WHAT THE EXERCISE ASKS = The reply should return the data in full, exactly as written.

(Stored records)
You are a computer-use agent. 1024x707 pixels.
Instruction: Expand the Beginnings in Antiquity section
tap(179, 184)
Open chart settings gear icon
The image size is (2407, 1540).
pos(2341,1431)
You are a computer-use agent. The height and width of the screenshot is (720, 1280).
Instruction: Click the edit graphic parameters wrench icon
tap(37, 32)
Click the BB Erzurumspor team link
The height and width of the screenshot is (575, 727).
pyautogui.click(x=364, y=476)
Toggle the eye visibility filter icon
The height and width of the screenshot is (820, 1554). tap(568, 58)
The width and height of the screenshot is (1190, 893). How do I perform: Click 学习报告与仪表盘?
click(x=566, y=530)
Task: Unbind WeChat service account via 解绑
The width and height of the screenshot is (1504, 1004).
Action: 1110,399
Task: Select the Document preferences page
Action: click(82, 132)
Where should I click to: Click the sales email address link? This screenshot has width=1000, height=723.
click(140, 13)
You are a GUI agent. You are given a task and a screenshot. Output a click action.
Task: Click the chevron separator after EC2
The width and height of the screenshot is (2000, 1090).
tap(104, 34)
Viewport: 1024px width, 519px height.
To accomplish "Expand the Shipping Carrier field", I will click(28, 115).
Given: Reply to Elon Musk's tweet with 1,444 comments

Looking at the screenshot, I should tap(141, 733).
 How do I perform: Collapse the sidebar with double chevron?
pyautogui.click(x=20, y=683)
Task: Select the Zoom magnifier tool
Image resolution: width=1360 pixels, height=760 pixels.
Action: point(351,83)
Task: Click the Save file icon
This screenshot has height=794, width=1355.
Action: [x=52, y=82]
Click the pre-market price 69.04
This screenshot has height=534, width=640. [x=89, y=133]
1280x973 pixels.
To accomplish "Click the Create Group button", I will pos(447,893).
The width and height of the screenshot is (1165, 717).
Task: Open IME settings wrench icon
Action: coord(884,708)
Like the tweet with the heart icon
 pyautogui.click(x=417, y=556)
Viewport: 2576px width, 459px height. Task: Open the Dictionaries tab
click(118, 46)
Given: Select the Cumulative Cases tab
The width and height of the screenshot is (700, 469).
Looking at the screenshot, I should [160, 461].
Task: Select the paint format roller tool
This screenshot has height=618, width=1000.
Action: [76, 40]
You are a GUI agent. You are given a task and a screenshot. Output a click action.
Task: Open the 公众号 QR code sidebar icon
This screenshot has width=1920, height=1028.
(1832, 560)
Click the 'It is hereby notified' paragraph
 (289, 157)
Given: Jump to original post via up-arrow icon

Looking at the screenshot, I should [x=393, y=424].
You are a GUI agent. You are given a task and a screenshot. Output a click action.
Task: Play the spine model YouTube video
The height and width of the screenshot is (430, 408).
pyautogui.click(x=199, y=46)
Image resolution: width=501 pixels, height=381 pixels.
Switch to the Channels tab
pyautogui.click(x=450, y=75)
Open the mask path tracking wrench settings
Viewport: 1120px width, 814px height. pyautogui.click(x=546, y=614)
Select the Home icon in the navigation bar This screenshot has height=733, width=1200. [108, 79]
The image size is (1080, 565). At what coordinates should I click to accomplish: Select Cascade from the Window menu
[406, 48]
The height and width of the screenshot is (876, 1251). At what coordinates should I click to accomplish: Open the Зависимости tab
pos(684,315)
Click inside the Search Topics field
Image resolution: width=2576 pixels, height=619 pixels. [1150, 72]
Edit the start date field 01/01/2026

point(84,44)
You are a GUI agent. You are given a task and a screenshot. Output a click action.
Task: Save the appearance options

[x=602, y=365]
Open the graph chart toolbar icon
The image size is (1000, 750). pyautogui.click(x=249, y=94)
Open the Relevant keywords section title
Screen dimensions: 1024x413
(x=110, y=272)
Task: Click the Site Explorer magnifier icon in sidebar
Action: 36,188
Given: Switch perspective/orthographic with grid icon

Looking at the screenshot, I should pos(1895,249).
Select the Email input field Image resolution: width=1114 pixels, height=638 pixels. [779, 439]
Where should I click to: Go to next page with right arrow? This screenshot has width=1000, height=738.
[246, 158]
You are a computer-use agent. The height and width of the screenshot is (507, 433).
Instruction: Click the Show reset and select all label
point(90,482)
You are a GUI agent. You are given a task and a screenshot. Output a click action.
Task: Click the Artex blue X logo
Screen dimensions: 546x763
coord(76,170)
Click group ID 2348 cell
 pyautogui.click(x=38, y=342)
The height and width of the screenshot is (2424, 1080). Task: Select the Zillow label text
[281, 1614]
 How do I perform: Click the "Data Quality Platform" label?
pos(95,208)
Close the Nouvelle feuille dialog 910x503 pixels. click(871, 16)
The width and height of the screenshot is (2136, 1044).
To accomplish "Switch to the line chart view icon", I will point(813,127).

TASK RESPONSE =
You are a computer-use agent. 1024x707 pixels.
Instruction: Expand the Beginnings in Antiquity section
tap(179, 184)
Open chart settings gear icon
The image size is (2407, 1540).
pos(2341,1431)
You are a computer-use agent. The height and width of the screenshot is (720, 1280).
Instruction: Click the edit graphic parameters wrench icon
tap(37, 32)
Click the BB Erzurumspor team link
The height and width of the screenshot is (575, 727).
pyautogui.click(x=364, y=476)
Toggle the eye visibility filter icon
The height and width of the screenshot is (820, 1554). tap(568, 58)
The width and height of the screenshot is (1190, 893). How do I perform: Click 学习报告与仪表盘?
click(x=566, y=530)
Task: Unbind WeChat service account via 解绑
The width and height of the screenshot is (1504, 1004).
Action: 1110,399
Task: Select the Document preferences page
Action: click(82, 132)
Where should I click to: Click the sales email address link? This screenshot has width=1000, height=723.
click(140, 13)
You are a GUI agent. You are given a task and a screenshot. Output a click action.
Task: Click the chevron separator after EC2
The width and height of the screenshot is (2000, 1090).
tap(104, 34)
Viewport: 1024px width, 519px height.
To accomplish "Expand the Shipping Carrier field", I will click(28, 115).
Given: Reply to Elon Musk's tweet with 1,444 comments

Looking at the screenshot, I should tap(141, 733).
 How do I perform: Collapse the sidebar with double chevron?
pyautogui.click(x=20, y=683)
Task: Select the Zoom magnifier tool
Image resolution: width=1360 pixels, height=760 pixels.
Action: point(351,83)
Task: Click the Save file icon
This screenshot has height=794, width=1355.
Action: [x=52, y=82]
Click the pre-market price 69.04
This screenshot has height=534, width=640. [x=89, y=133]
1280x973 pixels.
To accomplish "Click the Create Group button", I will pos(447,893).
The width and height of the screenshot is (1165, 717).
Task: Open IME settings wrench icon
Action: coord(884,708)
Like the tweet with the heart icon
 pyautogui.click(x=417, y=556)
Viewport: 2576px width, 459px height. Task: Open the Dictionaries tab
click(118, 46)
Given: Select the Cumulative Cases tab
The width and height of the screenshot is (700, 469).
Looking at the screenshot, I should [160, 461].
Task: Select the paint format roller tool
This screenshot has height=618, width=1000.
Action: [76, 40]
You are a GUI agent. You are given a task and a screenshot. Output a click action.
Task: Open the 公众号 QR code sidebar icon
This screenshot has width=1920, height=1028.
(1832, 560)
Click the 'It is hereby notified' paragraph
 (289, 157)
Given: Jump to original post via up-arrow icon

Looking at the screenshot, I should [x=393, y=424].
You are a GUI agent. You are given a task and a screenshot. Output a click action.
Task: Play the spine model YouTube video
The height and width of the screenshot is (430, 408).
pyautogui.click(x=199, y=46)
Image resolution: width=501 pixels, height=381 pixels.
Switch to the Channels tab
pyautogui.click(x=450, y=75)
Open the mask path tracking wrench settings
Viewport: 1120px width, 814px height. pyautogui.click(x=546, y=614)
Select the Home icon in the navigation bar This screenshot has height=733, width=1200. [108, 79]
The image size is (1080, 565). At what coordinates should I click to accomplish: Select Cascade from the Window menu
[406, 48]
The height and width of the screenshot is (876, 1251). At what coordinates should I click to accomplish: Open the Зависимости tab
pos(684,315)
Click inside the Search Topics field
Image resolution: width=2576 pixels, height=619 pixels. [1150, 72]
Edit the start date field 01/01/2026

point(84,44)
You are a GUI agent. You are given a task and a screenshot. Output a click action.
Task: Save the appearance options

[x=602, y=365]
Open the graph chart toolbar icon
The image size is (1000, 750). pyautogui.click(x=249, y=94)
Open the Relevant keywords section title
Screen dimensions: 1024x413
(x=110, y=272)
Task: Click the Site Explorer magnifier icon in sidebar
Action: 36,188
Given: Switch perspective/orthographic with grid icon

Looking at the screenshot, I should pos(1895,249).
Select the Email input field Image resolution: width=1114 pixels, height=638 pixels. [779, 439]
Where should I click to: Go to next page with right arrow? This screenshot has width=1000, height=738.
[246, 158]
You are a computer-use agent. The height and width of the screenshot is (507, 433).
Instruction: Click the Show reset and select all label
point(90,482)
You are a GUI agent. You are given a task and a screenshot. Output a click action.
Task: Click the Artex blue X logo
Screen dimensions: 546x763
coord(76,170)
Click group ID 2348 cell
 pyautogui.click(x=38, y=342)
The height and width of the screenshot is (2424, 1080). Task: Select the Zillow label text
[281, 1614]
 How do I perform: Click the "Data Quality Platform" label?
pos(95,208)
Close the Nouvelle feuille dialog 910x503 pixels. click(871, 16)
The width and height of the screenshot is (2136, 1044).
To accomplish "Switch to the line chart view icon", I will point(813,127).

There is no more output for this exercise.